3.4. Canonicalization

SQL requests are parsed into an AST and normalized deterministically (identifier resolution, predicate ordering, literal canonicalization). NL requests are mapped to signatures using an LLM constrained to produce strict JSON; the LLM also returns a confidence score (0–1) used for safety gating. Lowconfidence signatures bypass caching to avoid incorrect reuse.

3.5. Validation and Cache Lookup

Before reuse, we validate that all referenced measures/dimensions exist, time windows resolve to concrete boundaries, and join paths are unambiguous. Validation failures bypass the cache and execute on the backend, prioritizing misses over incorrect reuse.

3.6. Correctness-Preserving Reuse Beyond Exact Hits

Exact intent matching is the default reuse mode. We also support two safe derivations: Roll-Up from Finer-Grained Cache. If a cached entry has identical measures and filters but finer grouping levels, we can re-aggregate the cached result. Roll-up is permitted only for composable aggregations (SUM, COUNT, MIN, MAX); it is rejected for AVG, COUNT DISTINCT, or ratios. Filter-Down from Cached Supersets. If a cached entry uses a superset filter and contains the attributes needed to apply a tighter filter, we filter the cached result. Derivations are disabled when ORDER BY or LIMIT is present.

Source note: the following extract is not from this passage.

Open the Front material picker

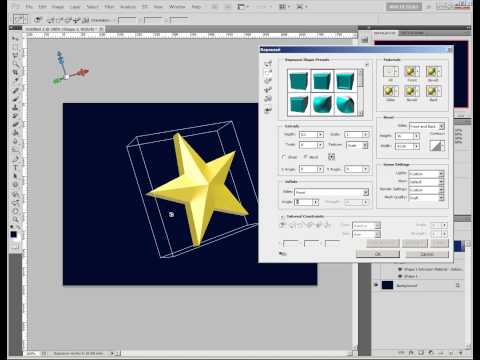(412, 71)
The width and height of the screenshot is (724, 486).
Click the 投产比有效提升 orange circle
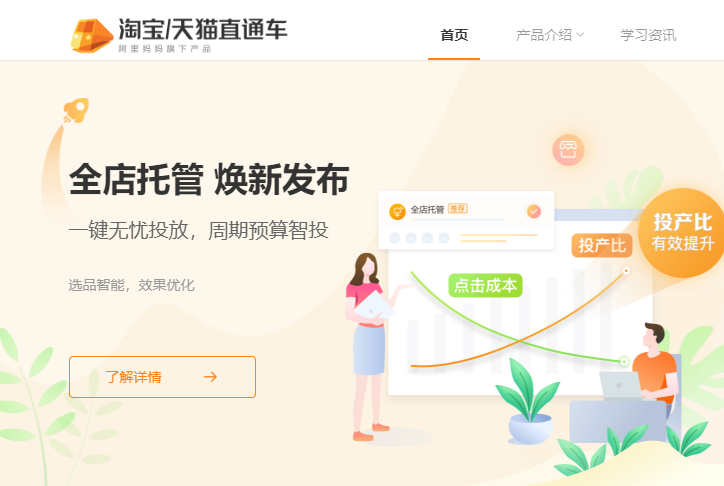click(x=682, y=233)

Both derivations have explicit preconditions that prevent incorrect reuse. Note that drill-down (finer ← coarser) is not supported: query-level caching lacks the detailed data needed to derive finer-grained results from coarser aggregates.

3.7. Safety Policy for NL-Driven Reuse

NL canonicalization can produce schema-valid but semantically incorrect signatures. We control NL reuse via layered policies: (1) schema validation for structural correctness, (2) confidence-gated reuse bypassing low-confidence signatures, and (3) heuristic checks rejecting common ambiguity patterns (unresolved relative time, underspecified spatial terms). These layers prioritize misses over false hits.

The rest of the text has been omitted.